Table 9.1 presents an example of a scenario-based task from the ALiVE tool. Given widespread familiarity with the nature of problem solving, this skill is used to illustrate the approach. The adopted structure for problem solving identified eight subskills which fell within three dimensions. The assessment framework operationalised four of these subskills organised within two of the dimensions (Care & Giacomazzi, 2024; Chap. 4, this volume). Decisions about the scope of assessment frameworks were made in recognition of the nature and limitations of the planned mode of assessment and its administration. The pragmatism of this approach is demonstrated in this example, where ‘applying the solution’ which is the third dimension of the adopted structure, is not included since it would not have been viable within the timeframe and realities of the assessment event. To the degree that some dimensions and subskills were not measurable in ALiVE, it is essential that reporting of results clarifies the detail of what has and has not been measured. Examination of Table 9.1 shows how the phrasing of each question (item) targets the specific subskill which it is designed to stimulate. The SBA approach is totally dependent on the careful deconstruction of complex skills into their component parts.
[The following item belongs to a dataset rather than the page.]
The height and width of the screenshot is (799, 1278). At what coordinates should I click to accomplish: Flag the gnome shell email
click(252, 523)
Table 9.1 Illustrative task identifying subskills targeted and associated scoring rubrics

9.2 Development of Scenario-Based Tasks

A large technical team was formed to develop the ALiVE assessment tool. The team was composed of members from Kenya, Tanzania, and Uganda, and sub-divided into country-based groups for much of the development work. The full technical team participated in five workshops which focused on different aspects of test development. The aspects included but were not limited to: defining and describing the targeted skills and value; setting the scope and drafting the assessment frameworks; idea generation; and scenario development accompanied by scoring decisions. These tasks were undertaken through iterative processes of review, ‘think aloud’ and paneling activities, and piloting. Finally, data from the pilot were analysed for final revision of materials.
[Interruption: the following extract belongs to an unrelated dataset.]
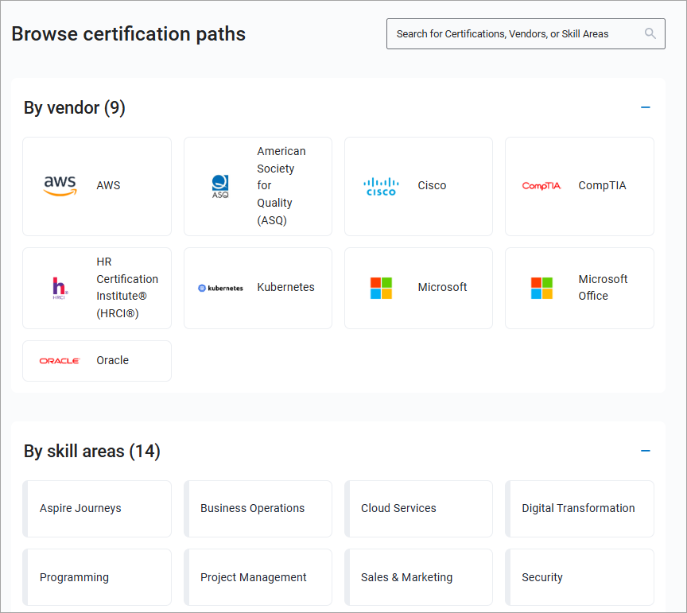Viewport: 687px width, 613px height.
Task: Select the Kubernetes logo
Action: 220,288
Those processes particular to task development are highlighted in this section.

9.2.1 Idea Generation

The process of idea generation entailed the consideration of the context of adolescents based on their daily life experiences with reference to family, school and community activities and the probable roles of the youth in different tasks. It was challenging to generate ideas that would ‘carry’ content and prompts that would stimulate adolescents’ demonstration of competencies. The team needed to consider how familiar situations presented the opportunity for targeting the constructs and their subskills, having but recently gone through the process of deconstructing the skills. In addition, ideas were subject to debating cultural differences across the three countries, supported by the results of an earlier contextualization study (Giacomazzi, 2024).

9.2.2 Checking Utility and Developing Rubrics

The ‘think aloud’ activity was used to check first drafts of tasks. The goal was to determine whether an assessment task actually captured the intended competencies by analyzing the behaviours and metacognitive reflection of the responding adolescents as they worked through the tasks. The activity was also used as a strategy to collect likely responses which would inform the development of scoring criteria, or rubrics. ‘Think aloud’ involves individuals articulating their thinking as they complete a task (Eccles & Arsal, 2017). As adolescents went through each of the tasks, they were requested to report on their mental processes orally, explaining their thinking and reasoning. The transcripts of these think aloud activities informed the review process. Checklists were designed to identify whether: scenario tasks were capturing the targeted competences, dimensions, and subskills; the tasks and items were clear; the tasks were perceived as familiar or reasonable by the adolescent.

Where necessary the tools were translated to local languages used in Kenya, Tanzania, and Uganda. This was to eliminate any language comprehension barriers to actual understanding of the tasks. To harmonize the think aloud data collection across the three countries, each member of the National Technical Team participating in the think aloud activity as an assessor was given standard field instructions which included a script to introduce oneself to the adolescent, clearly state one’s name, the organization represented, the purpose of the meeting with the adolescent, and what the adolescent was expected to do. All meetings with adolescents were undertaken by a pair of assessors. After the introductions, the two assessors modelled thinking aloud in order to help the adolescent understand what to do or how to respond to the items. Once the adolescent had fully understood what to do, the assessors read the tasks to the adolescent providing enough time for the adolescent to think through the task. In the event that the adolescent needed help with the item, the assessors repeated the item and/or asked the adolescent to think more. If the adolescent was not able to respond to the item, assessors would prompt to ascertain what kind of help was needed; for example, whether it was a comprehension, familiarity, or difficulty issue. This was recorded on the think aloud record form before moving to the next task. The record form included details on identity of assessors, the location where the activity was taking place, the adolescent’s name, sex, education (in school/out of school) and age. The record form had adequate space to allow the assessor to write for each item the adolescent’s responses, both initial responses and additional responses after probing. From each of the participating countries, three or four adolescents took part.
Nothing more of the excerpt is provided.